EXERCISE DETAILS:
Rewrite the records from the line that contains "Given: Start recording" through the line that contains "Looking at the screenshot, I should click(x=256, y=198).", changing "red button" to "green button" and leaving everything else as it is.

STORED RECORDS:
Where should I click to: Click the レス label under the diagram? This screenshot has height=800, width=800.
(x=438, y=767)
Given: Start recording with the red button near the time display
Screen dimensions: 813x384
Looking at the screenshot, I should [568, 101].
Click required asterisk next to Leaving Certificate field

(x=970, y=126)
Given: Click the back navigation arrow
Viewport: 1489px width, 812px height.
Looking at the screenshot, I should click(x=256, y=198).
--
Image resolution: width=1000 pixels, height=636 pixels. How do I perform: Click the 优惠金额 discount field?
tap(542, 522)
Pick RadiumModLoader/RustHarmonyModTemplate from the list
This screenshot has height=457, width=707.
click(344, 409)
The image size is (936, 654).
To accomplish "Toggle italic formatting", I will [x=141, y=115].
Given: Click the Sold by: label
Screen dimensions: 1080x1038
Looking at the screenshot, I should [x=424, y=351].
==
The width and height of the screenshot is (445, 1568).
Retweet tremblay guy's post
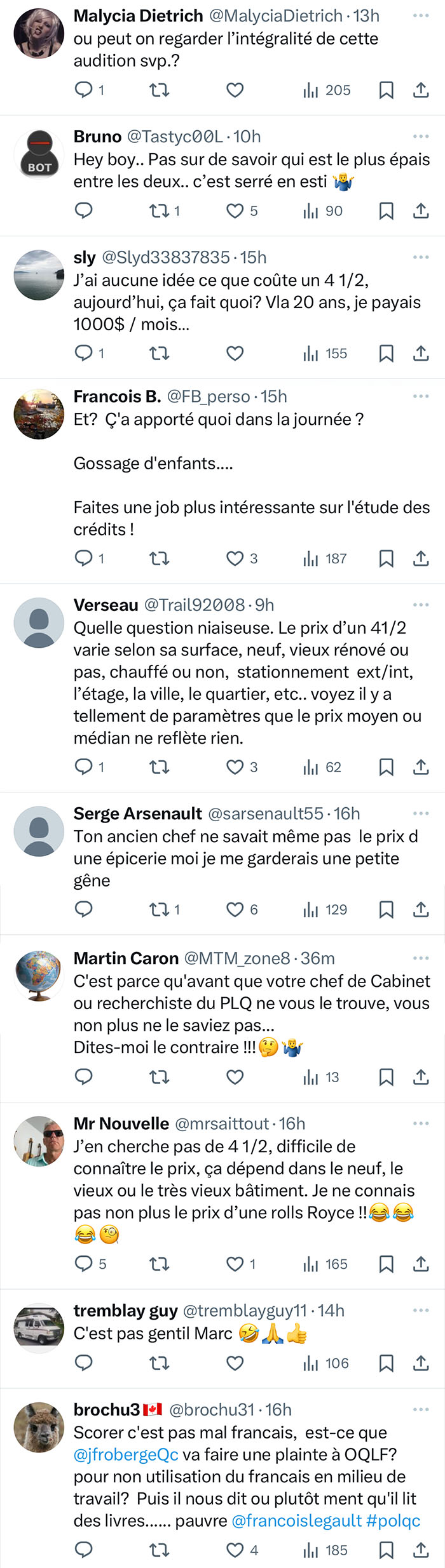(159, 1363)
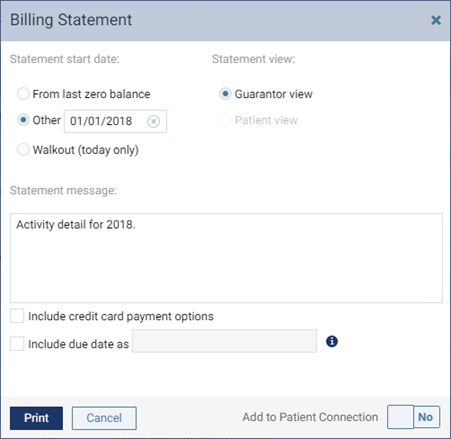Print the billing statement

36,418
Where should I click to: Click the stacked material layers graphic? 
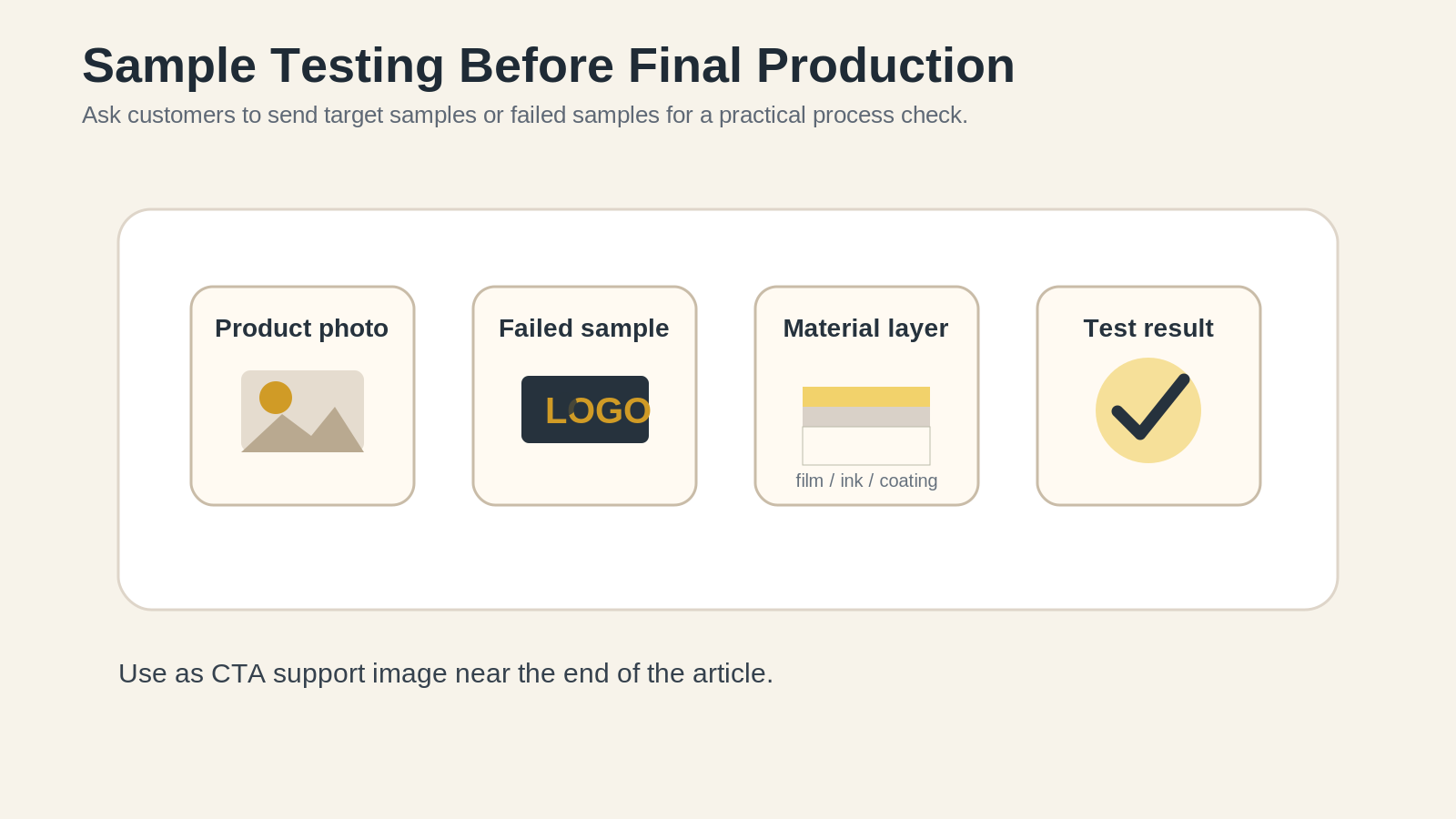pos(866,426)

FINISHED ANSWER:
Given: Start recording with the green button near the time display
Screen dimensions: 813x384
Looking at the screenshot, I should [568, 101].
Click required asterisk next to Leaving Certificate field

(x=970, y=126)
Given: Click the back navigation arrow
Viewport: 1489px width, 812px height.
Looking at the screenshot, I should click(x=256, y=198).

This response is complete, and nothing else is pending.